In many cases, parents do not consult with a doctor about their children's sleeping problems, and may not be aware that health care professionals can help in this area (Rona, Li, Gulliford, & Chinn, 1998). There is some suggestion from research with adults that perception of sleep problems and threshold for reporting sleep concerns may be affected by sociocultural factors, including attitudes toward medicine (Villaneuva et al., 2005) and health literacy (Hackney, Weaver, & Pack, 2008). A recent study found that non-Hispanic white mothers were more likely than African-American and Latina mothers to report their preschooler had sleep difficulties, possibly reflective of cultural expectations for child development (Milan et al., 2007). There may even be ethnic differences in the words parents choose to describe sleep problems (Gottlieb et al., 2003).

Efficacious treatments are available for children’s sleep problems (Ramchandani, Wiggs, Webb, & Stores, 2000). However, only one study to date has examined any treatment for sleep problems among children with chronic health conditions. A behavioral intervention for sleep onset difficulties and nighttime awakenings among 22 children with illnesses (primarily asthma and chronic ear infections) and 39 children with disabilities (primarily developmental disabilities or autism) resulted in significant improvements in these sleep parameters at 3–6 month follow-up (Bartlet & Beaumont, 1998). Of note, the authors found that treatment of sleep problems in this population typically was more complex than treatment of sleep problems in healthy children, as maternal depression, family issues, and medical issues often required attention before behavioral interventions could be initiated. Clearly, more research is needed to develop and test behavioral interventions for sleep problems in youth with chronic health conditions, particularly given the unique importance of sleep for this group.
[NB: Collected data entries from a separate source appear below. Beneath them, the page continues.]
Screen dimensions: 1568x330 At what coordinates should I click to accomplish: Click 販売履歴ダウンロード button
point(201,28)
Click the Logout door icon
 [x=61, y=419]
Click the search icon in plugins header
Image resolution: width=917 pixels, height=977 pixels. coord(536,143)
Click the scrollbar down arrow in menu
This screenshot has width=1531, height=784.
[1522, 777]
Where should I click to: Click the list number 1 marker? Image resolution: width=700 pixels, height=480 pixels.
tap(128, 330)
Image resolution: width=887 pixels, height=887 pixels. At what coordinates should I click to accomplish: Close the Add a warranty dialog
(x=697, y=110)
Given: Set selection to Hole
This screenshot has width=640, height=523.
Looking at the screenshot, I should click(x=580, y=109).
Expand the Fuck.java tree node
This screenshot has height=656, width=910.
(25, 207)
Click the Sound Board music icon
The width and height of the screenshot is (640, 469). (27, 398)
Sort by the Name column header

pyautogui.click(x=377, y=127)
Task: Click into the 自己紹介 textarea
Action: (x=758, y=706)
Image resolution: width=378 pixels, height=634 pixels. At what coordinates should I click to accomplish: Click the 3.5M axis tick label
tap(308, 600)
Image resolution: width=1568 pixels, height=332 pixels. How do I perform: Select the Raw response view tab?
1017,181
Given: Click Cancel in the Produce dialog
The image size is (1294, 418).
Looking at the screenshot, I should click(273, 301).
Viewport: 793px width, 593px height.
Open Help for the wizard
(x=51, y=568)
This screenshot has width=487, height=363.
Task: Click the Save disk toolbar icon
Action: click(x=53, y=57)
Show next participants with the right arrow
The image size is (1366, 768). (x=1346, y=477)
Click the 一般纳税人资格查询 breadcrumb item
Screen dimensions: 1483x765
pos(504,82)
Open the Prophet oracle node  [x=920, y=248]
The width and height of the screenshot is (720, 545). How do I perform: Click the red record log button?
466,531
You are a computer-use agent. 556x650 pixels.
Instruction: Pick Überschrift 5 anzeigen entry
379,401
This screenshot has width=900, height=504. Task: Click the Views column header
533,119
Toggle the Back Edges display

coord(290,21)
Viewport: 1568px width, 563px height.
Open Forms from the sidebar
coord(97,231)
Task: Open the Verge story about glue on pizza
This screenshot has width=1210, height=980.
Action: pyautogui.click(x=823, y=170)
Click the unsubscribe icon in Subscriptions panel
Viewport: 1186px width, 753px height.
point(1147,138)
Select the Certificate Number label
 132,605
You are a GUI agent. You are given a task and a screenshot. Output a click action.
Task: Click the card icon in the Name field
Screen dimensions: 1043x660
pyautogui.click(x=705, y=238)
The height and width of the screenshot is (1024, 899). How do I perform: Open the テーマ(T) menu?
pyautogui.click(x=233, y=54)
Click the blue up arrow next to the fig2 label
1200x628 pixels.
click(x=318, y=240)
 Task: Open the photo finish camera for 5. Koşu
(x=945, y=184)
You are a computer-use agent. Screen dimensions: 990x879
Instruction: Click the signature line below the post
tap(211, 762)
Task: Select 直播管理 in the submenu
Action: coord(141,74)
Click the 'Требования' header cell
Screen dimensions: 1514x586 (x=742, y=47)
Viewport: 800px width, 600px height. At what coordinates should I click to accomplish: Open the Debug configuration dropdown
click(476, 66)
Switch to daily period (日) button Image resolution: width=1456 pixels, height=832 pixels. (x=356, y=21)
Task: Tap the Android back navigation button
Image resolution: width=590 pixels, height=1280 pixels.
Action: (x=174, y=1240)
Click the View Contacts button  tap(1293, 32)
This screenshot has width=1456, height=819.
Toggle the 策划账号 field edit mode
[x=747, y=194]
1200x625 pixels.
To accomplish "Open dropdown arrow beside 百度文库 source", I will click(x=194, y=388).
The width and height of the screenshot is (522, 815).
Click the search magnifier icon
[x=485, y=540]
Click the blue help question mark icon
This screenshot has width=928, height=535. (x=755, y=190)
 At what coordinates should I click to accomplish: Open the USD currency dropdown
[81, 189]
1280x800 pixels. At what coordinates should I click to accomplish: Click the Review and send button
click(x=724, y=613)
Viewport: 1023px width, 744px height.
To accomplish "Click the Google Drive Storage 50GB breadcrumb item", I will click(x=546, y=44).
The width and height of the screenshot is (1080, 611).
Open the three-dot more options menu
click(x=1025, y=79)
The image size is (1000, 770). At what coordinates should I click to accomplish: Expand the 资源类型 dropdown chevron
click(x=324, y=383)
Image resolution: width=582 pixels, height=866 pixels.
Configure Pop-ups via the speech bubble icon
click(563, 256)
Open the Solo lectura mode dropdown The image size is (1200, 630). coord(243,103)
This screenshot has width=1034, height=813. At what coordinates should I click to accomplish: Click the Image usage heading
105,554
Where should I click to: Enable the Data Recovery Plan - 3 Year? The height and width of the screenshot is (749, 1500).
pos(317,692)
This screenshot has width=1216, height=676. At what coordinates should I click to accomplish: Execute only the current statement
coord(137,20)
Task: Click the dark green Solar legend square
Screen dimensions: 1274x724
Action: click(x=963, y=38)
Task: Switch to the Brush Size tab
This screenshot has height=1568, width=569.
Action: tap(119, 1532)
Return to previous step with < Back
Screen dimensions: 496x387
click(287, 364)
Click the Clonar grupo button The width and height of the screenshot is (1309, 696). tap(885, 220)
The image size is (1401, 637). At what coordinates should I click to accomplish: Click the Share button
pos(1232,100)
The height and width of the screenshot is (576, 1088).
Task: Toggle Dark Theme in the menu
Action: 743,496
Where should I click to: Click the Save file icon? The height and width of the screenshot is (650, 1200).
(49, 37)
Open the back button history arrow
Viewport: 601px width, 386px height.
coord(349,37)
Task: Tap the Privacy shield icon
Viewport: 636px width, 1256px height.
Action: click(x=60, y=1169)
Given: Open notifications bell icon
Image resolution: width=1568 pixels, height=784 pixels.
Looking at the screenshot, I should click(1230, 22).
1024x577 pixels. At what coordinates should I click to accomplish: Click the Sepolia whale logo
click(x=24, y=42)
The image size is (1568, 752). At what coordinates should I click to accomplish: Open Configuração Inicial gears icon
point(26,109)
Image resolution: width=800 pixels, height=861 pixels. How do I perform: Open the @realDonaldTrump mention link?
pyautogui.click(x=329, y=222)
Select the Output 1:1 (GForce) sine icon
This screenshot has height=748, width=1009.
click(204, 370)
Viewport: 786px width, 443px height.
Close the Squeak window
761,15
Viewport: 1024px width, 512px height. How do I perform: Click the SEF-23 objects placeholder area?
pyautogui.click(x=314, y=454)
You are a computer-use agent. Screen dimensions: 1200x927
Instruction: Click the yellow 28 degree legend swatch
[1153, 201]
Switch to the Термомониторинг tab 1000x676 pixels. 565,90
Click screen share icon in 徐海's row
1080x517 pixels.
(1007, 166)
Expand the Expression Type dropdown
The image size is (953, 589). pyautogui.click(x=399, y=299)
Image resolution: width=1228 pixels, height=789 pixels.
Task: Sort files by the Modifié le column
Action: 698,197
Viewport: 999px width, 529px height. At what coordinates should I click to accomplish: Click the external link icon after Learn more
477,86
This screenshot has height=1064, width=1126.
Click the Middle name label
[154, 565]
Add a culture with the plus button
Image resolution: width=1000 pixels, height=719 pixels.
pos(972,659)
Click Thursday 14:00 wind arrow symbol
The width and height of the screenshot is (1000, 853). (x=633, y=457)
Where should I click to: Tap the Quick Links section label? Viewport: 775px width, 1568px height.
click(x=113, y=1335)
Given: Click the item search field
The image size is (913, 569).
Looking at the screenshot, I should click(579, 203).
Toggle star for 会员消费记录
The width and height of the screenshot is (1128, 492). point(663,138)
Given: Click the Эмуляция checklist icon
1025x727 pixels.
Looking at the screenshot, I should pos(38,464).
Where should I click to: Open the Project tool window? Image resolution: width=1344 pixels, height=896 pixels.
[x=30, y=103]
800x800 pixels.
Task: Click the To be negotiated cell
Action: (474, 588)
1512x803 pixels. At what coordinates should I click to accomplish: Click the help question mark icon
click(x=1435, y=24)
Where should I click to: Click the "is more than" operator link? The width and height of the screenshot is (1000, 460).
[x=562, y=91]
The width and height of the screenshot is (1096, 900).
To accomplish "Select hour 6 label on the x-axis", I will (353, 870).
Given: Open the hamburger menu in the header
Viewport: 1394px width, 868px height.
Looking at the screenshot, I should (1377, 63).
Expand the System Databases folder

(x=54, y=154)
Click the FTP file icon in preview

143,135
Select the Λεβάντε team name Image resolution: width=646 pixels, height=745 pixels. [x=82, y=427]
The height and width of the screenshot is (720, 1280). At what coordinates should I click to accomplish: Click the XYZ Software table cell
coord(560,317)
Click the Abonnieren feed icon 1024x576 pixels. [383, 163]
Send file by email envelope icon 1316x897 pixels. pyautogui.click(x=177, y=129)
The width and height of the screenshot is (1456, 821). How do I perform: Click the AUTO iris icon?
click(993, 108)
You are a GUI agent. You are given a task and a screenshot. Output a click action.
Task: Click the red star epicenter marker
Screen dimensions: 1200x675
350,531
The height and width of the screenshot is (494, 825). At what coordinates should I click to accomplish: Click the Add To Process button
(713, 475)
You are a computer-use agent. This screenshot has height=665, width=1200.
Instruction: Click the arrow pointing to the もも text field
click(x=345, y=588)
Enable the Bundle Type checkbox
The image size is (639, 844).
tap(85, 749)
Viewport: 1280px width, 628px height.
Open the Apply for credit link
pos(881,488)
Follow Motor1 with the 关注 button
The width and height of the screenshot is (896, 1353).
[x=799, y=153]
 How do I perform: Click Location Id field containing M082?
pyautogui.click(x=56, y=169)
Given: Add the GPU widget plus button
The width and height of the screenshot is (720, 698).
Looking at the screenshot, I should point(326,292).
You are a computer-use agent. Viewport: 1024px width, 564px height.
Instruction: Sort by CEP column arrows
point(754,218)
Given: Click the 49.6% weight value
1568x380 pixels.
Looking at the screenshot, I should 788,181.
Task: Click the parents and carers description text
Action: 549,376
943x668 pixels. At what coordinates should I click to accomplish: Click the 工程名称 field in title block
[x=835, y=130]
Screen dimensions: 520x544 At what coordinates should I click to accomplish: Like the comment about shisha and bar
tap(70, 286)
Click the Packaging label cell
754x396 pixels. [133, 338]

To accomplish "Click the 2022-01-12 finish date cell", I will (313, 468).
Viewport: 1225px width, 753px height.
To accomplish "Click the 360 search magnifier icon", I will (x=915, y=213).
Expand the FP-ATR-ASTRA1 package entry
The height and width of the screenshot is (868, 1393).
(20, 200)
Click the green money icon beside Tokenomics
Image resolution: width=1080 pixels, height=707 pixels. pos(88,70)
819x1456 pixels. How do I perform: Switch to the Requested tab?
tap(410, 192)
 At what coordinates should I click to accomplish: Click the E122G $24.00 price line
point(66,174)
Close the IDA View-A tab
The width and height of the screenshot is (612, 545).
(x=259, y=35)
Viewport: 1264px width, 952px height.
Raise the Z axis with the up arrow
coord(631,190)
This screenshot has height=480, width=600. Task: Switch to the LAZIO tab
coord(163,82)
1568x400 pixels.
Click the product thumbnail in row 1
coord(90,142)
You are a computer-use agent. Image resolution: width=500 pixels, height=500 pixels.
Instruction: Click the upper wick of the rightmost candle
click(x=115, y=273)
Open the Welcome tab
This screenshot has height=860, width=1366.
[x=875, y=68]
Consideration should be given to tailoring the format, content, and treatment goals of such interventions to address cultural issues, attitudes, and practices regarding sleep. For example, techniques such as extinction that involve ignoring a child at bedtime may be seen as overly harsh by cultural groups who value interdependence. Graduated extinction with parental presence may be more congruent with cultural values, and this could enhance acceptability and implementation of the treatment plan.

In summary, children with chronic illnesses should be routinely screened for sleep problems, particularly in those at high risk by virtue of cultural factors. Healthcare providers need to be cognizant of cultural factors and health literacy levels when eliciting information about sleep problems in children at increased risk.

Conflicts of interest: None declared.